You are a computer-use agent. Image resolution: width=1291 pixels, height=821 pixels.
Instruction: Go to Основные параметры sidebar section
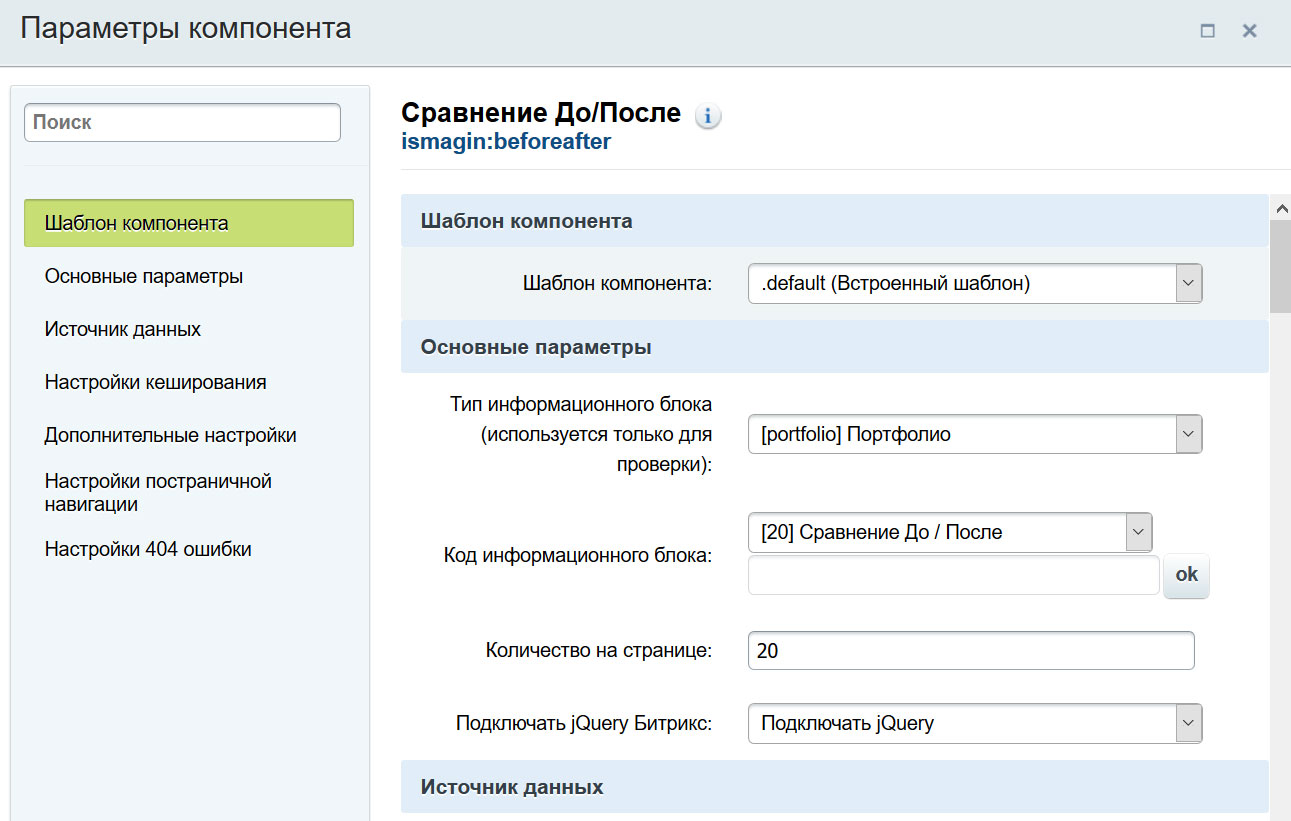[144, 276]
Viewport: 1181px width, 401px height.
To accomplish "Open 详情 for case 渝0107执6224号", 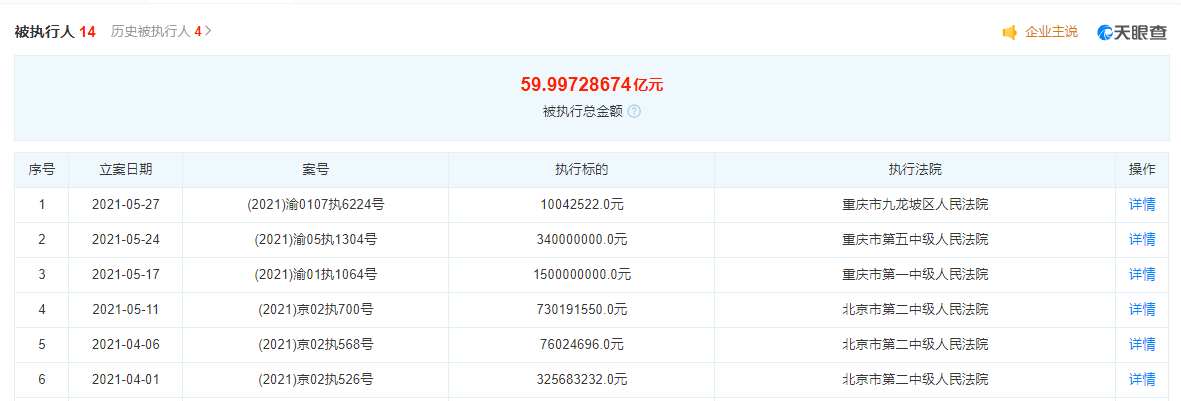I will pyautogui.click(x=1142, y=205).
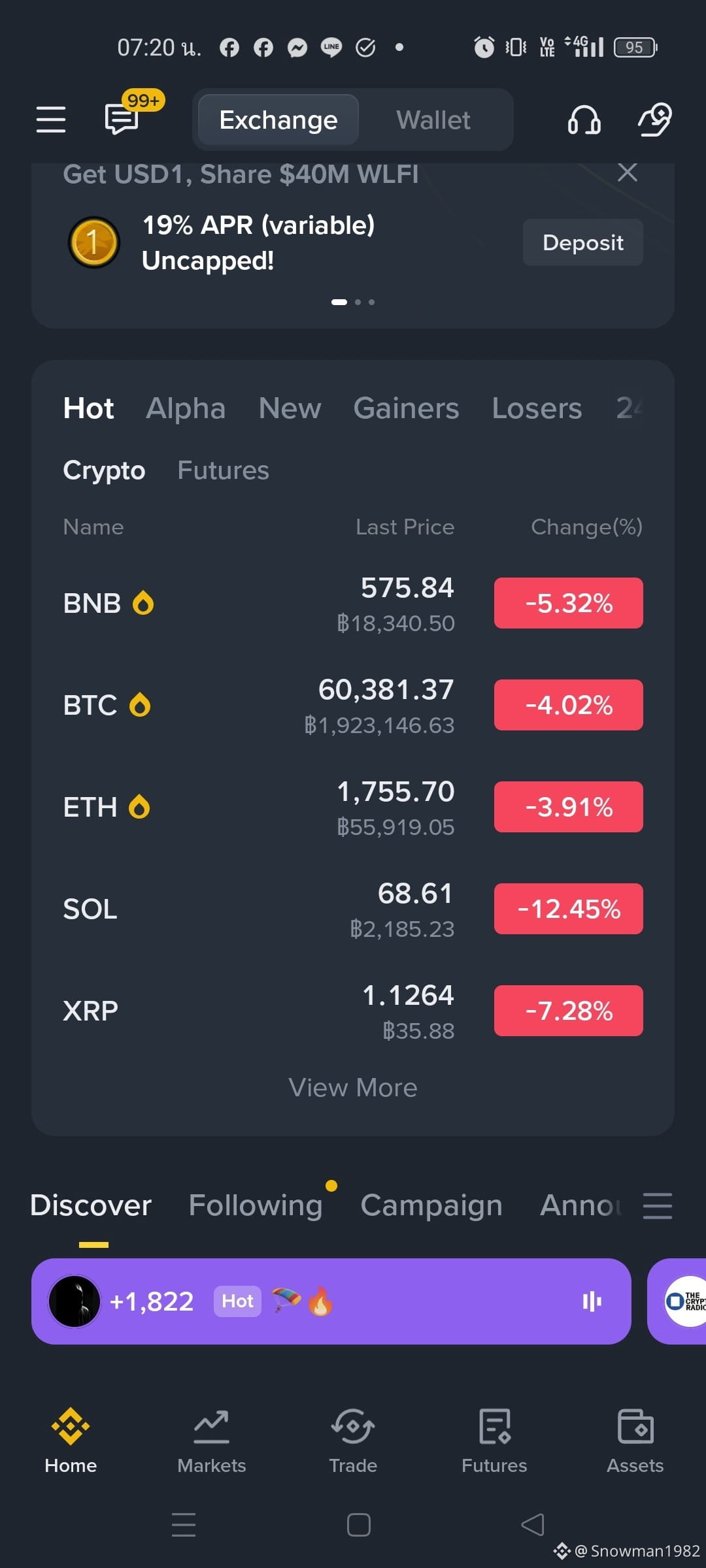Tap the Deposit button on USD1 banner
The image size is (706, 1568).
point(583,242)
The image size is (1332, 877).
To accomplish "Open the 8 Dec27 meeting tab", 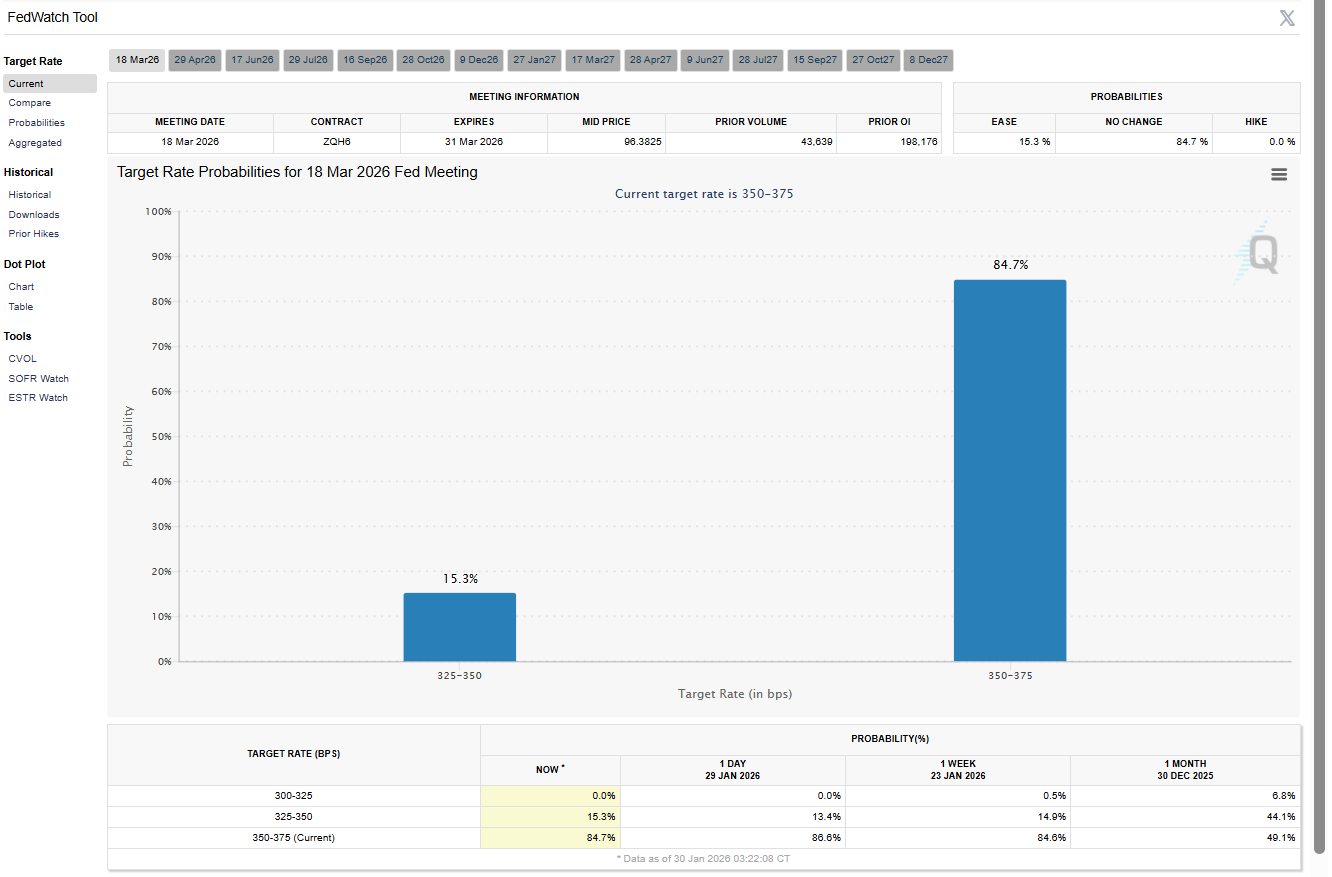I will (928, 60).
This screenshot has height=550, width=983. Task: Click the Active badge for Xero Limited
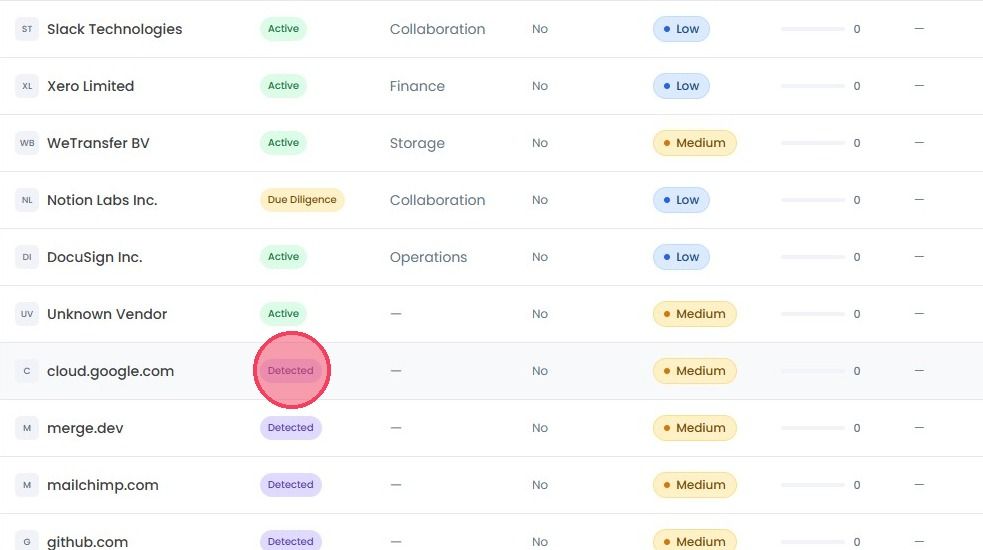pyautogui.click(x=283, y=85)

○ ○ ○ ○

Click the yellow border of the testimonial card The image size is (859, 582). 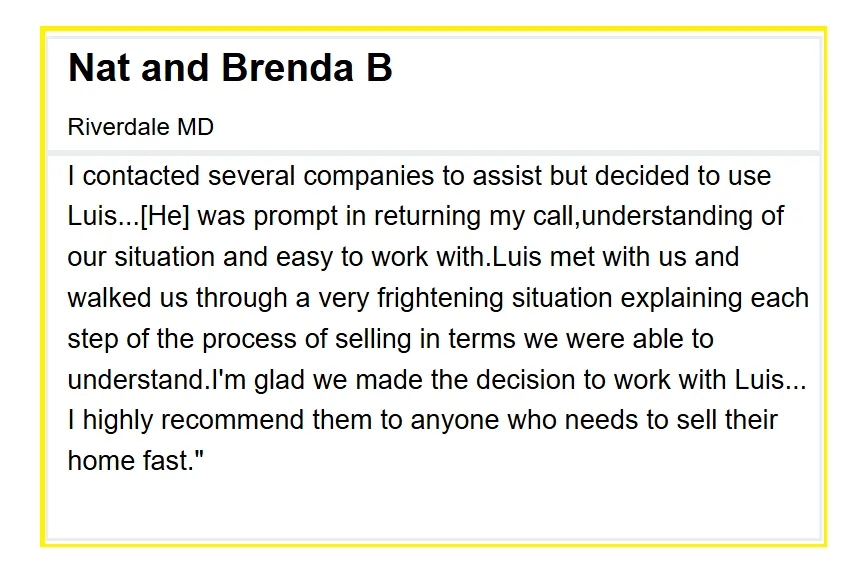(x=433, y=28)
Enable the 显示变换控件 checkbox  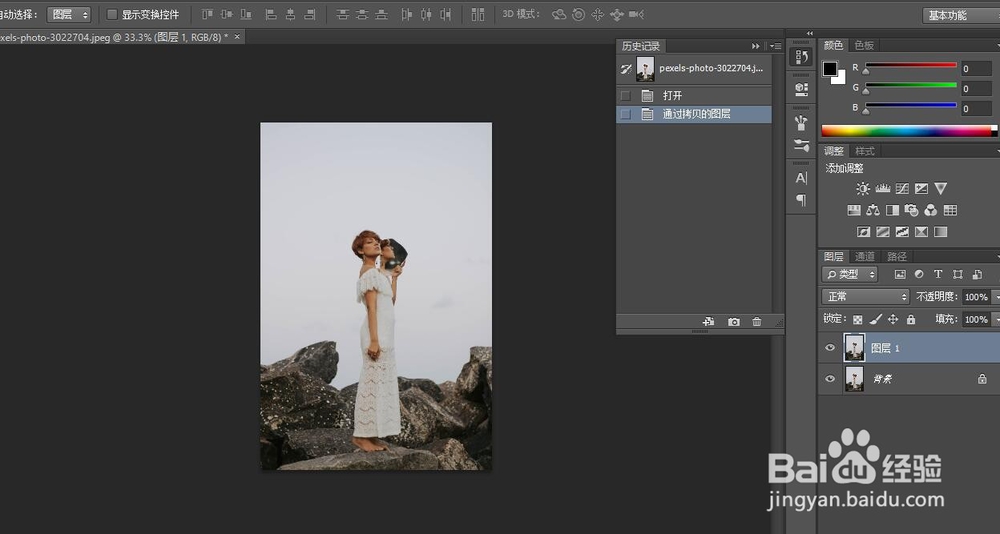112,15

○ ○ ○ ○

DIRECTIONS » In the listing above, find the line containing "You are a computer-use" and the line containing "Viewport: 1181px width, 401px height.", then output those two lines and everything between them exactly as written, without the images.

EXERCISE RESPONSE »
You are a computer-use agent. Image resolution: width=1291 pixels, height=821 pixels.
Instruction: Go to Основные параметры sidebar section
[144, 276]
Viewport: 1181px width, 401px height.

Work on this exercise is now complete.